Maybe Romney is having that experience. But there are few signs of it. This is what he told FOX News this week: “I hate the way TARP was administered, but I can tell you that we were on a precipice unlike anything we have known before in modern history with the potential of a complete collapse of our currency system and our financial system. Had we not taken action, you could have seen a real devastation.”
Yet Romney clearly knows his TARP support is a problem. He spends time in his new book, “No Apology: The Case for American Greatness,” explaining his position and making his case. Let’s take his key points one by one.
1) “Secretary [Hank] Paulson’s TARP prevented a systemic collapse of the national financial system.”
That is certainly the economic consensus, even among right-of-center economists and financial experts. This bit of analysis from Nicole Gelinas of the free-market Manhattan Institute is typical: “We were never going to escape this debacle without pumping massive amounts of taxpayer money into the financial system.”
There are objectors, of course. Stanford University economist John Taylor, for instance, argues that the TARP proposal itself incited a panic on Wall Street. But even many of these folks were in favor of government debt guarantees for banks and money market funds, as well as Federal Reserve liquidity measures. Having government do nothing was not a realistic option. And while many free-market economists have devised TARP alternatives since the fall of 2008, such proposals were hard to find at the moment of crisis or difficult to quickly implement.
2) “It was intended to prevent a run on virtually every bank and financial institution in the country.”
Or, in other words, TARP was about recapitalizing banks. But Americans thought it was more about unfreezing credit markets and keeping Wall Street lending to Main Street. So when Paulson called off the plan to buy troubled assets — the ones supposedly clogging up the system — and just injected capital, it looked like a bait-and-switch plan. Yet if the banks weren’t stabilized, lending would surely have come to a halt.

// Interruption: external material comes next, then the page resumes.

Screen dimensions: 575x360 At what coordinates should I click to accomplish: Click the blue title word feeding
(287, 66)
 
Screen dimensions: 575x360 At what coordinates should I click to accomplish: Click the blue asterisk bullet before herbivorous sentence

3) “But TARP as administered by Secretary Timothy Geithner was as poorly explained, poorly understood, poorly structured and poorly implemented as any legislation in recent history.”
This is confusing. Although it was under Geithner that TARP money was used for foreclosure mitigation, it was under Paulson that TARP shifted from an asset buying program to a capital injection program. And it was also under Paulson that TARP was used to bailout automakers and AIG. Has TARP become a slush fund? Sure, but both Republican Paulson and Democrat Geithner are to blame for that.
Bottom line: Doing nothing back in the fall of 2008 might have worked. It certainly would have negated years of moral hazard created by Washington’s Too Big To Fail approach toward the financial sector. But it would have been an amazingly high-risk proposition. That, especially with the banks now quickly repaying those billions in government bailouts. Even some early TARP critics have calmed down. The University of Chicago’s Luigi Zingales now admits TARP funds were “deployed with conditions not too far removed from market ones.”
Still, many conservatives will probably never see it that way. For them, TARP is a permanent, shining scarlet T on Romney. (They also don’t much like his health reforms in Massachusetts, nor his belief in man-made climate change.) But maybe as time passes and TARP doesn’t look quite as much like a money pit, maybe that letter won’t shine so brightly.